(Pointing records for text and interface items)
****************************************
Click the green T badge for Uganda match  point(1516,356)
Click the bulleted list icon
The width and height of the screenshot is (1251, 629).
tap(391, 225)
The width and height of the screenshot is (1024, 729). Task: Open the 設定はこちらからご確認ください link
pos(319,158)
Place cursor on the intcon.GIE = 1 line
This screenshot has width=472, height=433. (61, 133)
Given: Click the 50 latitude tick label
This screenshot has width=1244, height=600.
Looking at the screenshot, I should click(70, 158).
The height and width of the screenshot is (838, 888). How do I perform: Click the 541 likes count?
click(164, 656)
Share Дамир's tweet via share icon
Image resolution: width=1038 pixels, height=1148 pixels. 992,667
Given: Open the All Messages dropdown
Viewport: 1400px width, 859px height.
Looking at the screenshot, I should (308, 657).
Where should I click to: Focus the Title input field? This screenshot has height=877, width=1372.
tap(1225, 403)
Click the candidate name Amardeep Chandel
****************************************
Reproduce every one of the lines above exactly, without changing anything.

**SOLUTION TO THE PROBLEM**:
Click the green T badge for Uganda match  point(1516,356)
Click the bulleted list icon
The width and height of the screenshot is (1251, 629).
tap(391, 225)
The width and height of the screenshot is (1024, 729). Task: Open the 設定はこちらからご確認ください link
pos(319,158)
Place cursor on the intcon.GIE = 1 line
This screenshot has width=472, height=433. (61, 133)
Given: Click the 50 latitude tick label
This screenshot has width=1244, height=600.
Looking at the screenshot, I should click(70, 158).
The height and width of the screenshot is (838, 888). How do I perform: Click the 541 likes count?
click(164, 656)
Share Дамир's tweet via share icon
Image resolution: width=1038 pixels, height=1148 pixels. 992,667
Given: Open the All Messages dropdown
Viewport: 1400px width, 859px height.
Looking at the screenshot, I should (308, 657).
Where should I click to: Focus the Title input field? This screenshot has height=877, width=1372.
tap(1225, 403)
Click the candidate name Amardeep Chandel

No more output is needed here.